== RECORD EXTRACTS ==

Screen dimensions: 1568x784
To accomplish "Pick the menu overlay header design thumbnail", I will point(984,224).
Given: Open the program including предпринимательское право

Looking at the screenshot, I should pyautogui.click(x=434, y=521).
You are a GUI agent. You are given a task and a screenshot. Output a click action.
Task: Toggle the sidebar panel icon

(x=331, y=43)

===
== RECORD EXTRACTS ==

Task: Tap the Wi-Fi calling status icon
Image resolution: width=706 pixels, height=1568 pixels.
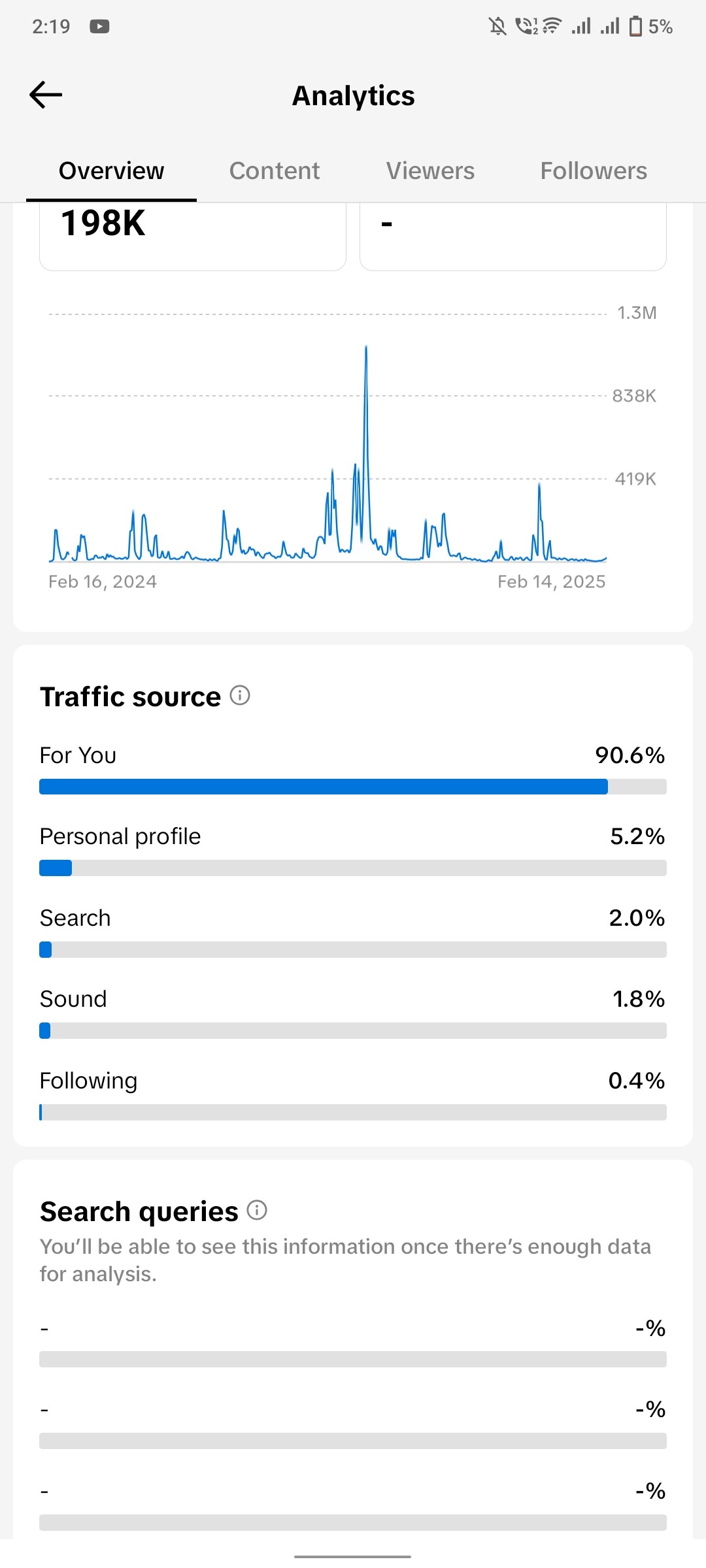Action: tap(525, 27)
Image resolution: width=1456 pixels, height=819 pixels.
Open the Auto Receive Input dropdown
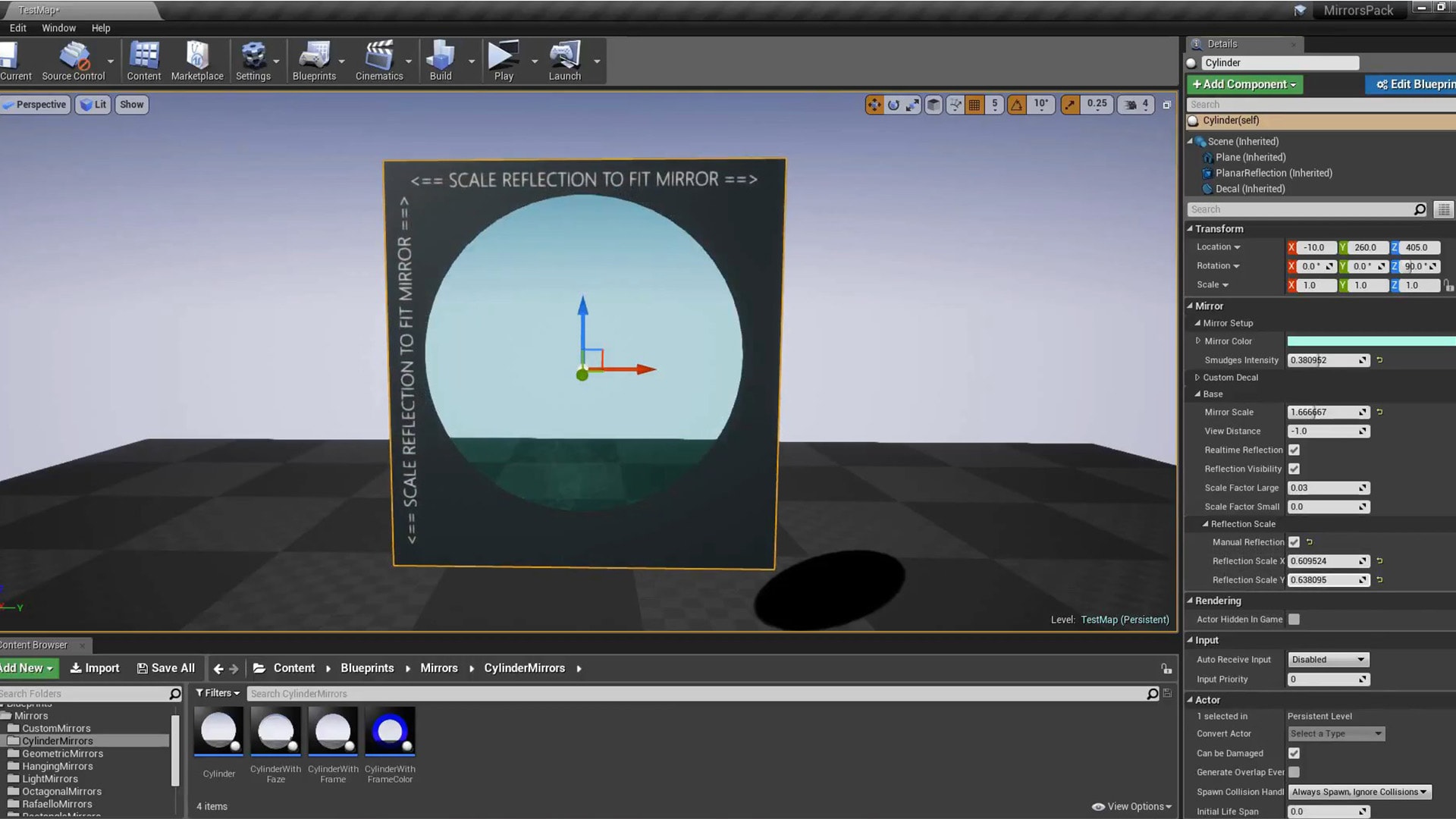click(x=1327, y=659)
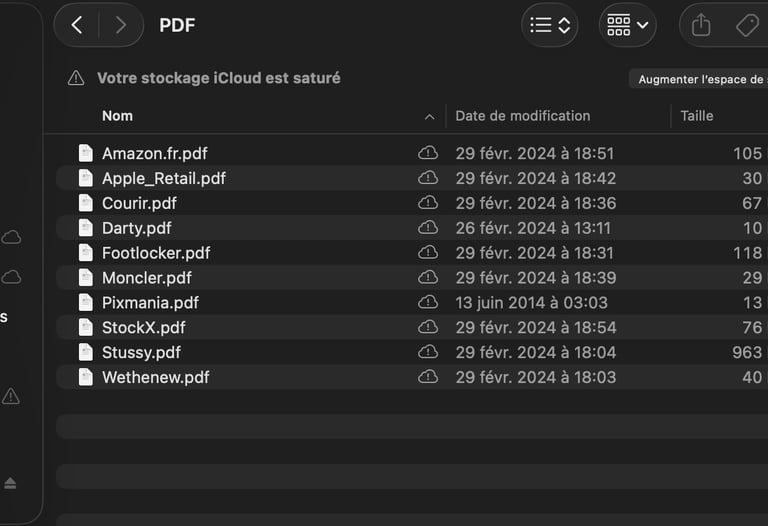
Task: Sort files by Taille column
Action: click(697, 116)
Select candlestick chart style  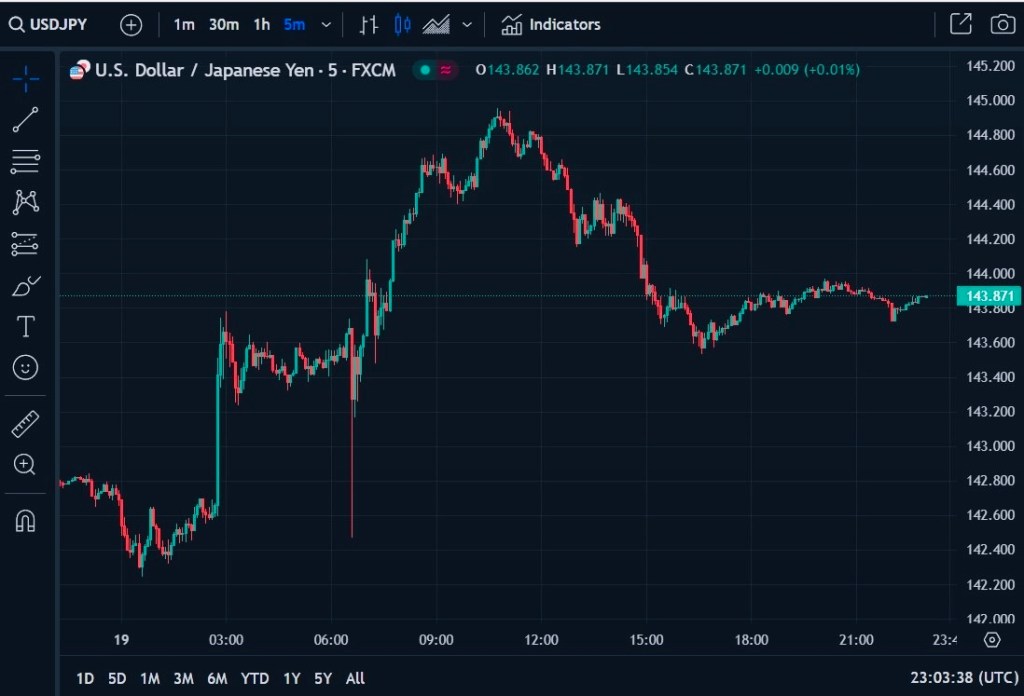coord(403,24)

===

• AIM OF THE EXERCISE:
Transcribe the rows starting at the line containing "Task: Tap the Wi-Fi calling status icon" and ending at the line containing "Action: click(697, 116)", both lines included. Leave out the pictures.

• RESPONSE:
Task: Tap the Wi-Fi calling status icon
Image resolution: width=706 pixels, height=1568 pixels.
Action: tap(525, 27)
Image resolution: width=1456 pixels, height=819 pixels.
Open the Auto Receive Input dropdown
click(x=1327, y=659)
Task: Sort files by Taille column
Action: click(697, 116)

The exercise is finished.